▶ [TASK PROMPT]: Reproduce the rows verbatim, beginning at the line containing "Task: Click the chain" and continuing through the line containing "Click the total".

========================================

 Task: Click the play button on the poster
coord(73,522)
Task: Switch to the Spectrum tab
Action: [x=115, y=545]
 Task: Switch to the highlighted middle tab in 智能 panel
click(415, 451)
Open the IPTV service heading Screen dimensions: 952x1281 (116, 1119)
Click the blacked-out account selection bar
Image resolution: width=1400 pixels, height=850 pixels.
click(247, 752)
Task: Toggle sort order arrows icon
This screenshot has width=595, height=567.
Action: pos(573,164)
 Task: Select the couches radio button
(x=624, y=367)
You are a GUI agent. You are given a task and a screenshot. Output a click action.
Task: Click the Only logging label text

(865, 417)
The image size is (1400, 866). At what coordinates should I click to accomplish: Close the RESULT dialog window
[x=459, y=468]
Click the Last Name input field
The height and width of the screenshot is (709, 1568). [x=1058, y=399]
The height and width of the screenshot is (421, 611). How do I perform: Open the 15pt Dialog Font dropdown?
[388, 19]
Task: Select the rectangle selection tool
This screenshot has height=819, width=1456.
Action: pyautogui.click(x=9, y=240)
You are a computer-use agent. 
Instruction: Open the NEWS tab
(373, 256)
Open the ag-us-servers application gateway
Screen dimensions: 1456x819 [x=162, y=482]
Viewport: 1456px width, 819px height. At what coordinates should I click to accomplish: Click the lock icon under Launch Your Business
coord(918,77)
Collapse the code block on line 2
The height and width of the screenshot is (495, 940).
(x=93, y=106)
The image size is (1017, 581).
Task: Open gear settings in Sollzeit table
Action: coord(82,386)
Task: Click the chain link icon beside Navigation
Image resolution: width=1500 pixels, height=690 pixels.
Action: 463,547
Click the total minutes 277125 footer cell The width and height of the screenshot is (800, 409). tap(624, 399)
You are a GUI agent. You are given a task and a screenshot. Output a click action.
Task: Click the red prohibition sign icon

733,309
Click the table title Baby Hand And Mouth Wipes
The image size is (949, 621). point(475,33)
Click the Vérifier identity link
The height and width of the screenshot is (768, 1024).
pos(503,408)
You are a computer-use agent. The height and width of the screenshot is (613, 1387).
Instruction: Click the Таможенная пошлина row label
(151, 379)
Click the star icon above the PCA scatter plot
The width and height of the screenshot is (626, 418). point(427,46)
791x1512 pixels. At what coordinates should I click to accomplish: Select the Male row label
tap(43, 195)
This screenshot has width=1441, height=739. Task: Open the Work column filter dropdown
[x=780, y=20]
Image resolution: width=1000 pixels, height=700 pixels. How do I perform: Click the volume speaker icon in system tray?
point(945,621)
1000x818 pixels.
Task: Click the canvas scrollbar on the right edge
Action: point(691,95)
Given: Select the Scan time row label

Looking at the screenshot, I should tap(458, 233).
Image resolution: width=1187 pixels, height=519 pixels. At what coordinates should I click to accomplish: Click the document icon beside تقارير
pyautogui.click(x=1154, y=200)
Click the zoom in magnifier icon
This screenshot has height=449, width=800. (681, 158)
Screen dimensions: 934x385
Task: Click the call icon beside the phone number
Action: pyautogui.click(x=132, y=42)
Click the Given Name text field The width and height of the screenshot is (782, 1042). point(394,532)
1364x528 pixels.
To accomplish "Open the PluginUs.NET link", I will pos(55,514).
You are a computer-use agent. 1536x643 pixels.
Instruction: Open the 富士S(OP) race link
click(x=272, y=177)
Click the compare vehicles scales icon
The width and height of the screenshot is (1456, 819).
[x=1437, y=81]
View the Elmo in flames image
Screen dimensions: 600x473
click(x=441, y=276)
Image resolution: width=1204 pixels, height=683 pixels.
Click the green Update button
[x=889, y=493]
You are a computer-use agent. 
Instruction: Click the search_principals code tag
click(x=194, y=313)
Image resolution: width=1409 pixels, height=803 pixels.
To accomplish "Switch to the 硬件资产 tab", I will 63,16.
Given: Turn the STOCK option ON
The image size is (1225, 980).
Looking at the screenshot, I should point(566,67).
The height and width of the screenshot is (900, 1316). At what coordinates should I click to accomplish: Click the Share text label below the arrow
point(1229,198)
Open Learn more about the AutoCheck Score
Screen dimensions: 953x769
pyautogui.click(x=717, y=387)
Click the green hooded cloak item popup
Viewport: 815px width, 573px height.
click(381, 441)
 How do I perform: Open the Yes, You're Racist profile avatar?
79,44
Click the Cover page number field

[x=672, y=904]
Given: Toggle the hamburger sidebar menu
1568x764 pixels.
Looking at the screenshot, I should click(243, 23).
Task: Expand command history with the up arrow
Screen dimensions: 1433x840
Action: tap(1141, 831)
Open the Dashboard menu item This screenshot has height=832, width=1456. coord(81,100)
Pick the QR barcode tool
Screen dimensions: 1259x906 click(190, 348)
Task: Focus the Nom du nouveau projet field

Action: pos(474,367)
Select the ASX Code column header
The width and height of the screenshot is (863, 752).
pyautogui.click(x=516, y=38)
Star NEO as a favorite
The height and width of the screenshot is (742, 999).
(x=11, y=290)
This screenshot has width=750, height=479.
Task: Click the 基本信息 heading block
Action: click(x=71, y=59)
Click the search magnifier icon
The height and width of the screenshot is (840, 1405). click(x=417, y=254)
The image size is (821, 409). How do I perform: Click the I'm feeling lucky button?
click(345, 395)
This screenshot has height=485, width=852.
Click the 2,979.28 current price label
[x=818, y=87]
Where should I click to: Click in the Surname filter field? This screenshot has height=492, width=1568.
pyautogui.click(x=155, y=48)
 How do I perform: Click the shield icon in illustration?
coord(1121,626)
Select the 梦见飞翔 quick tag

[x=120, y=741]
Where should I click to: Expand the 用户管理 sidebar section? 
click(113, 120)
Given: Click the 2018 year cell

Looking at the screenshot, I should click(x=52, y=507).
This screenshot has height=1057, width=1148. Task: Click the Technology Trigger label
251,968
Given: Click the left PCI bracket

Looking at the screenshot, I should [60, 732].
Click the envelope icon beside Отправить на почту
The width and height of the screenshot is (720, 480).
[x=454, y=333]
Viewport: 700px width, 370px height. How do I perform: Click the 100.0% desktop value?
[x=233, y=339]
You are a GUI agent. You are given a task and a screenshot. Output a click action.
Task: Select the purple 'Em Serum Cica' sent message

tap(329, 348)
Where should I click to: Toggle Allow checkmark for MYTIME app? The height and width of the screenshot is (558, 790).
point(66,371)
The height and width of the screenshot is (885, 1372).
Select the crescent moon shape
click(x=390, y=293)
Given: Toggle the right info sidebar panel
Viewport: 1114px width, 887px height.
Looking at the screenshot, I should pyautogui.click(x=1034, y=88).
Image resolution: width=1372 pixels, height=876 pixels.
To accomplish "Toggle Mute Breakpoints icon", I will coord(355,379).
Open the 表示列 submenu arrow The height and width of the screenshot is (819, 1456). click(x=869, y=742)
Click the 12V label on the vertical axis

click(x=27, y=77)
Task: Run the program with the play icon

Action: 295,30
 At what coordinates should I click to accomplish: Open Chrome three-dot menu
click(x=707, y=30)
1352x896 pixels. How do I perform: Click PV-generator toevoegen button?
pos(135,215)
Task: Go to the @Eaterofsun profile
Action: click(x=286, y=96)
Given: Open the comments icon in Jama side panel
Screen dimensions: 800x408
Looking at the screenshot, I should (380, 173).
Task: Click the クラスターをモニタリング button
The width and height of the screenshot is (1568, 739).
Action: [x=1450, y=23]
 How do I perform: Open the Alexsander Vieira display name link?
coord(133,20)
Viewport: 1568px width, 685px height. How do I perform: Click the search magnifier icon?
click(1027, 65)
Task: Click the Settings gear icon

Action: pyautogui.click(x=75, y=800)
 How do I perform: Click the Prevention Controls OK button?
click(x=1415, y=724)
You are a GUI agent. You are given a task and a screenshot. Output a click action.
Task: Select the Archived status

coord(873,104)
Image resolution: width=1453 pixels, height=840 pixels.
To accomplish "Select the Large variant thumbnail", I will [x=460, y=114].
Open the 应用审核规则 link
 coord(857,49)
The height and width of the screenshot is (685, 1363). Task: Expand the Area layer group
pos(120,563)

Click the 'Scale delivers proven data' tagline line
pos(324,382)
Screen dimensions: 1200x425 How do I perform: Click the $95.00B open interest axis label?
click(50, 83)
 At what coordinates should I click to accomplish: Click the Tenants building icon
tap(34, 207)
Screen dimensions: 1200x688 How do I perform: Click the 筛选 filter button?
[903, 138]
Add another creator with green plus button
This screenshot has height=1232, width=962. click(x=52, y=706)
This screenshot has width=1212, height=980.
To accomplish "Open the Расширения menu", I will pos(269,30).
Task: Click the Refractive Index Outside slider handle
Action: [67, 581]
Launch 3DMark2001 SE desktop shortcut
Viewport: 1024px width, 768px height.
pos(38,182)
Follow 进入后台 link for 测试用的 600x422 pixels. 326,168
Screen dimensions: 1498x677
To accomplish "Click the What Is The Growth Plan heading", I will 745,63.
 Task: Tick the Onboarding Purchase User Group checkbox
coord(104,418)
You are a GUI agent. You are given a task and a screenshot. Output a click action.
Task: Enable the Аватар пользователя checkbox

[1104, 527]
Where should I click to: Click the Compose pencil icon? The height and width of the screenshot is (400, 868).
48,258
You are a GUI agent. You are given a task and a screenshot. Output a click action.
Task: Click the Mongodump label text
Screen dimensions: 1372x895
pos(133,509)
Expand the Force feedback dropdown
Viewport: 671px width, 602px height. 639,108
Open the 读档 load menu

========================================

▶ [TASK SOLUTION]:
Task: Click the chain link icon beside Navigation
Image resolution: width=1500 pixels, height=690 pixels.
Action: 463,547
Click the total minutes 277125 footer cell The width and height of the screenshot is (800, 409). tap(624, 399)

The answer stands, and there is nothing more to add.